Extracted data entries
+++++
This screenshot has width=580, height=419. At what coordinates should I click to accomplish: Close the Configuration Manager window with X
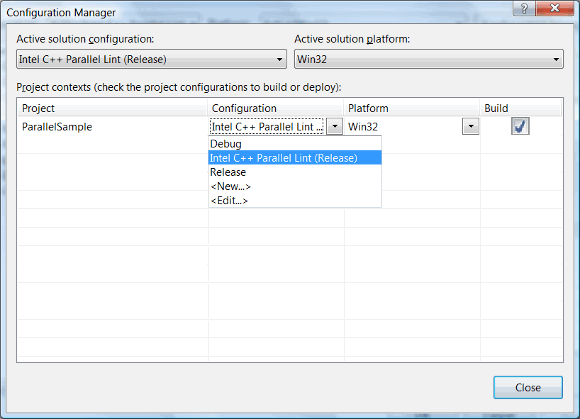(554, 8)
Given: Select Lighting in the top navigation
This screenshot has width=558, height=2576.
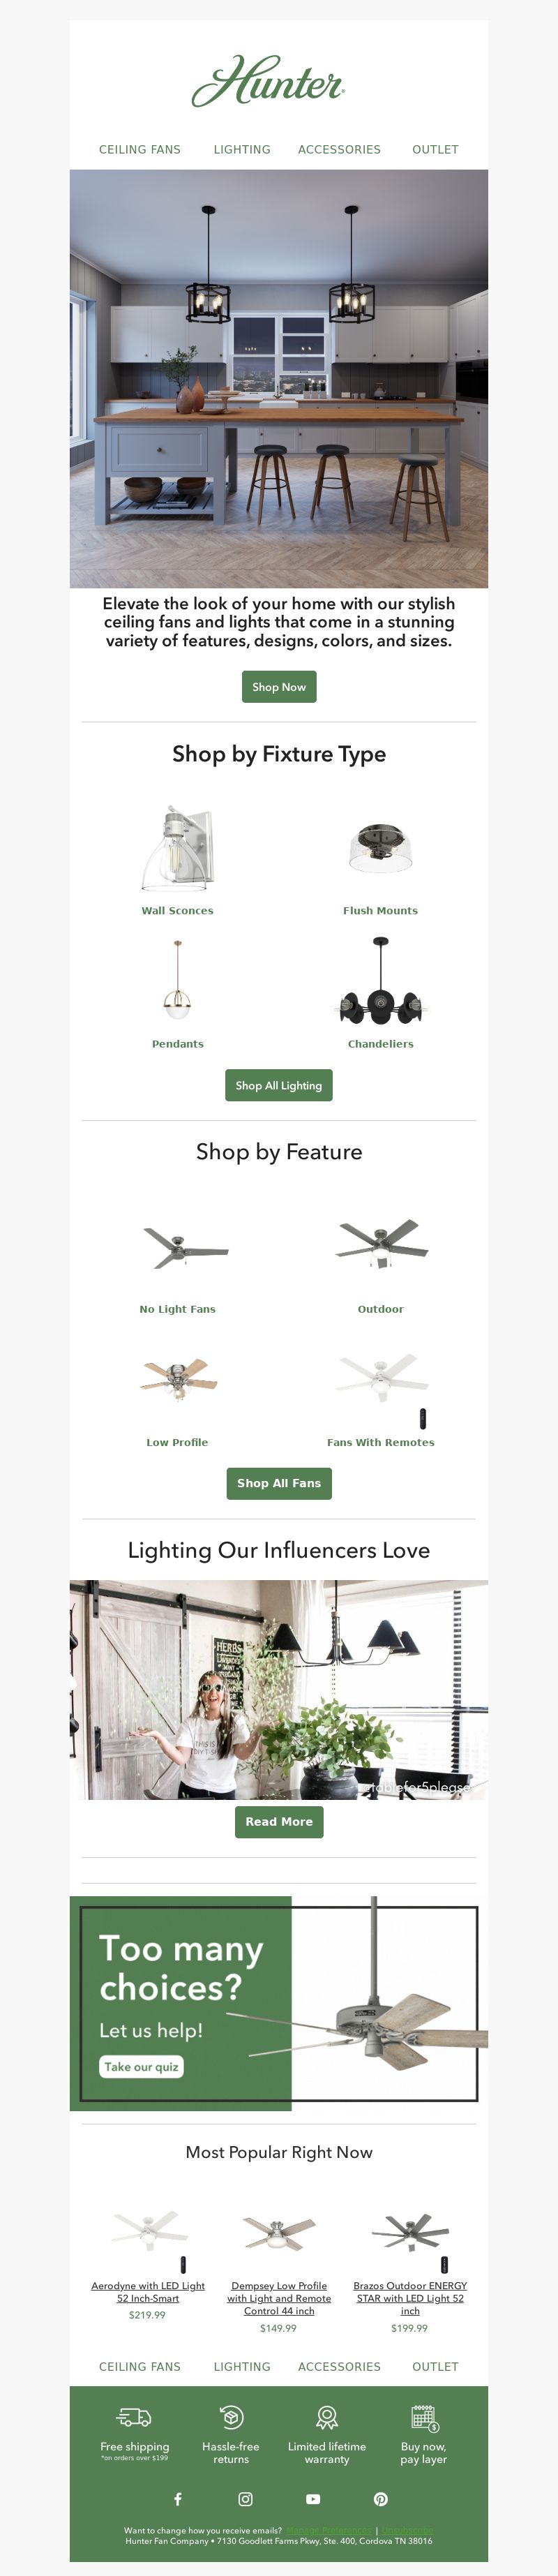Looking at the screenshot, I should pos(242,150).
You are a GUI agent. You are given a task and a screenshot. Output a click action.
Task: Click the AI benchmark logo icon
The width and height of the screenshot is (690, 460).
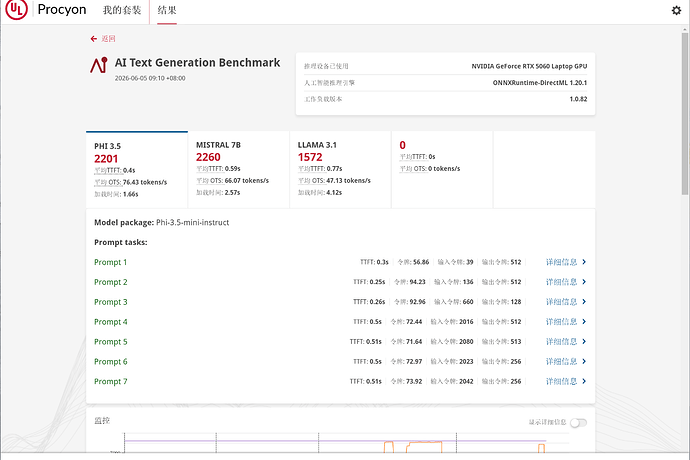(x=99, y=65)
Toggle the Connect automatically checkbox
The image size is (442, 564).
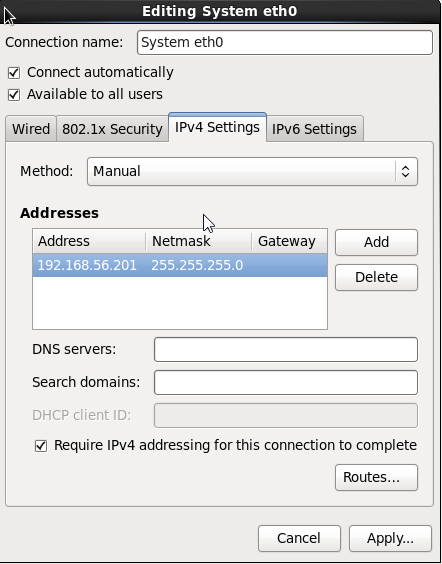14,73
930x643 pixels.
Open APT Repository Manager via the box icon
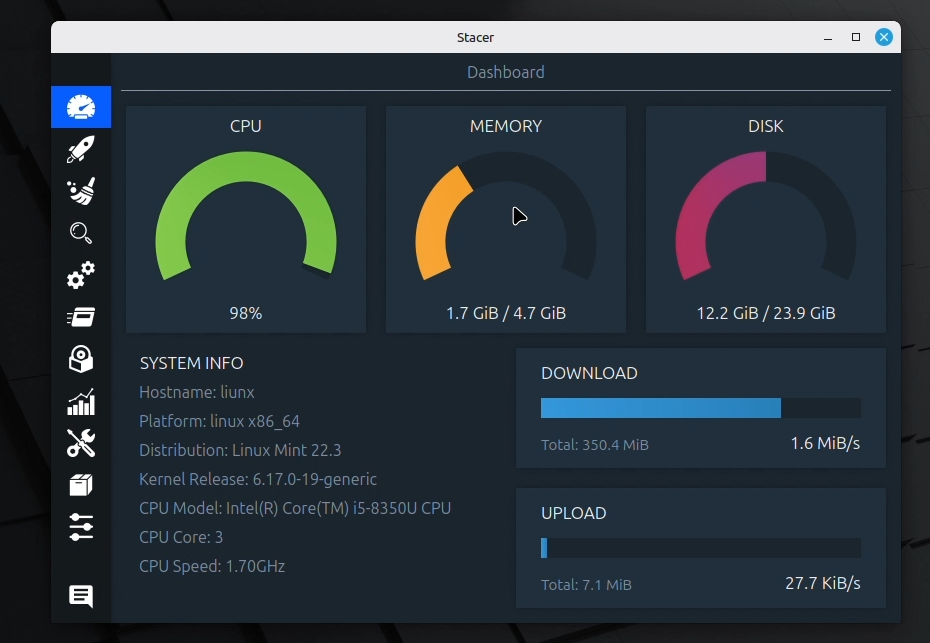81,485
+++++
Copy exactly, and copy nothing else: the lines from the start of the data above through the line that holds "930x643 pixels.". The pictures stay out.

# RESPONSE FOR THIS EXERCISE:
This screenshot has width=580, height=419. At what coordinates should I click to accomplish: Close the Configuration Manager window with X
(554, 8)
Given: Select Lighting in the top navigation
This screenshot has width=558, height=2576.
Looking at the screenshot, I should pos(242,150).
You are a GUI agent. You are given a task and a screenshot. Output a click action.
Task: Click the AI benchmark logo icon
The width and height of the screenshot is (690, 460).
(x=99, y=65)
Toggle the Connect automatically checkbox
The image size is (442, 564).
14,73
930x643 pixels.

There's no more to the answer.